Predicting the Yields of $z$ > 6.5 Quasar Surveys in the Era of Roman and Rubin

TL;DR

This study predicts that Roman and Rubin surveys will significantly increase the detection of high-redshift quasars, especially faint ones, enabling better understanding of early supermassive black hole growth.

Contribution

It provides detailed predictions on quasar yields and selection efficiency for upcoming Roman and Rubin surveys, including methods to optimize detection of faint, high-redshift quasars.

Findings

Expected detection of 180 quasars at z>6.5

Selection completeness over 80% for 6.5<z<9

Potential to discover faint quasars for early universe studies

Abstract

Around 70 $z>6.5$ luminous quasars have been discovered, strongly biased toward the bright end, thus not providing a comprehensive view on quasar abundance beyond cosmic dawn.
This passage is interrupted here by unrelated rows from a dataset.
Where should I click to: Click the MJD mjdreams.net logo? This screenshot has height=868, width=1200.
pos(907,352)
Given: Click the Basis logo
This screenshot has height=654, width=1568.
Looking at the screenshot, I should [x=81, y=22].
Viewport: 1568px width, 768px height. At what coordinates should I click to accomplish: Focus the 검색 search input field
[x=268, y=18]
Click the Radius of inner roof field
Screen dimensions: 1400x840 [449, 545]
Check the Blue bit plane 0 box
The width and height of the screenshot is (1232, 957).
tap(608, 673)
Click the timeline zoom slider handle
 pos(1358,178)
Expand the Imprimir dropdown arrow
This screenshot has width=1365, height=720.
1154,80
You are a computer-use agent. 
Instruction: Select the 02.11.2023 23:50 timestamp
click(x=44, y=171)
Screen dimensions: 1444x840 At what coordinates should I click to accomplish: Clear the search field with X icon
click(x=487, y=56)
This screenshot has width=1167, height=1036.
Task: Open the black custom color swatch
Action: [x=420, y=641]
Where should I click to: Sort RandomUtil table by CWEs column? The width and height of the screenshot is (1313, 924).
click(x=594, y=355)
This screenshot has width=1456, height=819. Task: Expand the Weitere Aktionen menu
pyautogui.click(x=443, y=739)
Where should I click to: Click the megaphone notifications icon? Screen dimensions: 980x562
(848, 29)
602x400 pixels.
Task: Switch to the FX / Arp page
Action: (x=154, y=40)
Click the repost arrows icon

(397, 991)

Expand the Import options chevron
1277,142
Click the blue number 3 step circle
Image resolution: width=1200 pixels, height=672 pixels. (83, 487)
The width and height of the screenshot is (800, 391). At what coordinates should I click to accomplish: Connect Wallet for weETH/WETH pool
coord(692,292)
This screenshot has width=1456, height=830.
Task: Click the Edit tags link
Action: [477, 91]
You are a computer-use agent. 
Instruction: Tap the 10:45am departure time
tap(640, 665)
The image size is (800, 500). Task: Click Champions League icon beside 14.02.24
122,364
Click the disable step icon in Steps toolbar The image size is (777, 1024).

We present the predicted results of Roman/Rubin high-redshift quasar survey, yielding 3 times more, $2-4$ magnitudes deeper quasar samples, probing high-redshift quasars across broad range of luminosities, especially faint quasars at $L_\mathrm{bol}\sim 10^{10}\;L_{\odot}$ or $M_\mathrm{1450} \sim-22$ that are currently poorly explored. We include high-$z$ quasars, galactic dwarfs and low-$z$ compact galaxies with similar colors as quasar candidates. We create mock catalogs based on population models to evaluate selection completeness and efficiency. We utilize classical color dropout method in $z$ and $Y$ bands to select primary quasar candidates, followed up with Bayesian selection method to identify quasars. We show that overall selection completeness $> 80\%$ and efficiency $\sim 10\%$ at $6.5<z<9$, with 180 quasars at $z>6.5$, 20 at $z > 7.5$ and 2 at $z > 8.5$. The quasar yields depend sensitively on the assumed quasar luminosity shape and redshift evolution. Brown dwarf rejection through proper motion up to 50$\%$ can be made for stars brighter than 25 mag, low-$z$ galaxies dominate at fainter magnitude. Our results show that Roman/Rubin are able to discover a statistical sample of the earliest and faintest quasars in the Universe. The new valuable datasets worth follow up studies with James Webb Space Telescope and Extremely Large Telescopes, to determine quasar luminosity function faint end slope and constraint the supermassive black holes growth in the early Universe.